Another thing noticed, is that I bought "slower" RAM (timing: 18 22 22 42 vs 16 19 19 39) and apparently faster RAM benefits the rayon parallel sort, probably because there are more accesses to the RAM (so it is why benchmarks are not consistent with previous version, because I have slower RAM) (benchmarks are running, it takes times...)
Yes I know, but I like challenge, it was a good one And indeed, yes, thanks for the reporting, a bug was found and fixed
I pusblish version 1.2.0 I would be very happy if you could test it on your big big array :)
Fantastic. 130 billion random keys (1TB of data) in 850s. That's two times faster than Boost's indirect block sort, four times faster than Rayon parallel PDQsort. You nailed it!
OK, admittedly I did not check that the result is correct LOL. 😂
If you want to do some testing with 1TB, I can give you access back again. Let me know...
Oh, I am so happy! I would love to do some tests with 1TB of RAM I will send you an ssh public key, but this weekend, because I have a busy week at work, thank.

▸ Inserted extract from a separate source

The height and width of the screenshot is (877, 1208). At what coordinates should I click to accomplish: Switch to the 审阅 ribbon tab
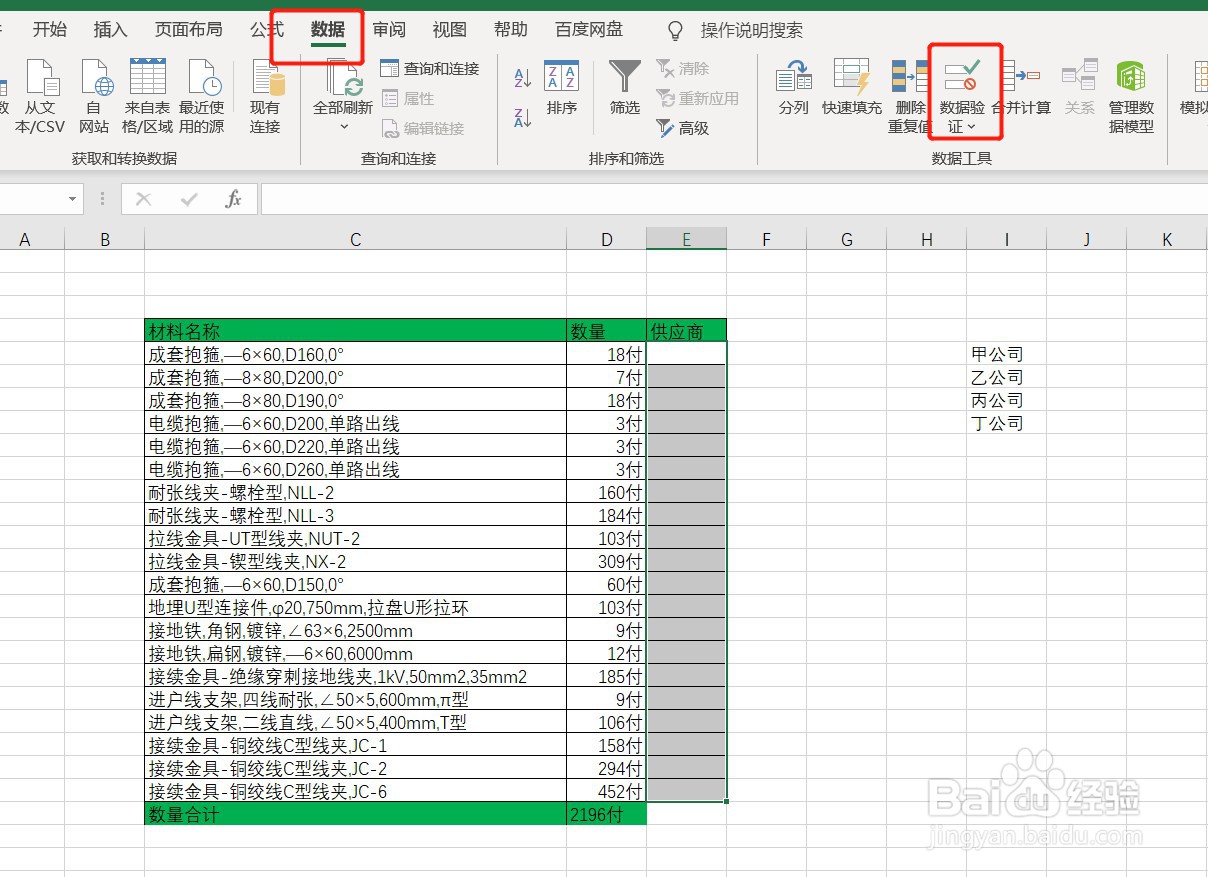click(x=389, y=30)
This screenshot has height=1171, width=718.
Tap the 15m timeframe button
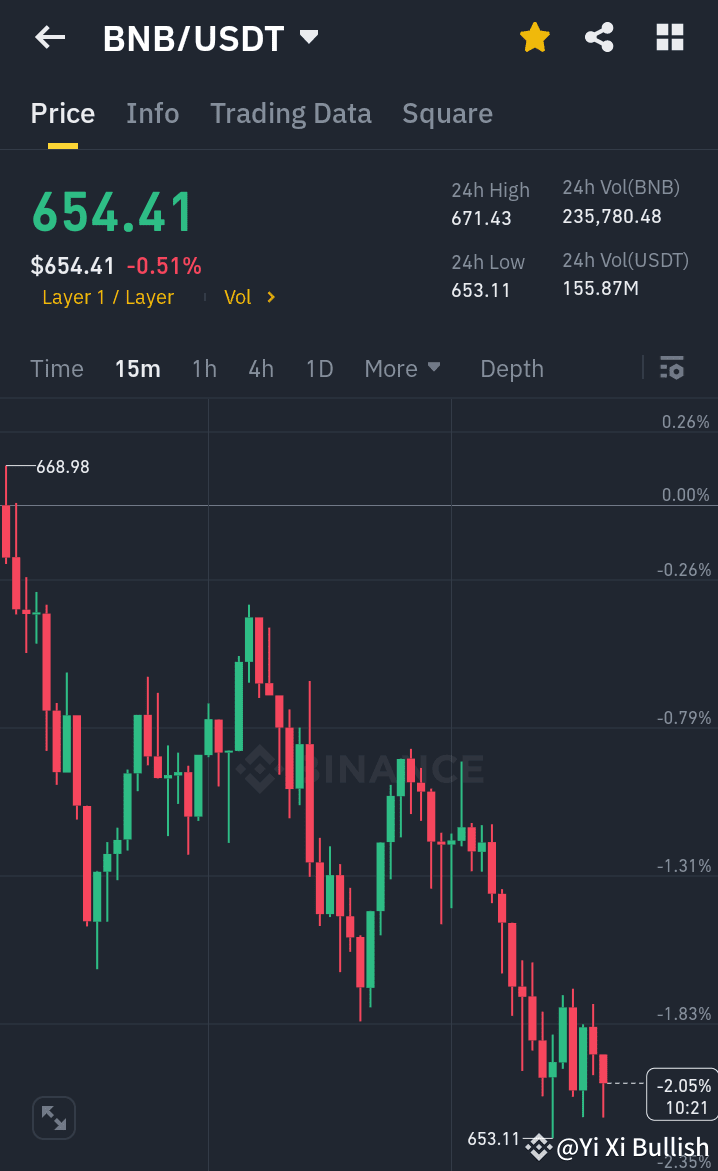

Your account is still there, I just have to enable it. I need the hardware for a few days and then I'll do it.
Sorry, a student is using the hardware for this thesis. I'll let you know when it's available again...
It would be nice to have the multithreaded version to choose the number of threads. I've tried going from 2 to 40 and somewhere after 20 the sort becomes actually slower (I guess because of the cost of thread handling). Or at least some guidelines in the documentation. Thanks for a great crate!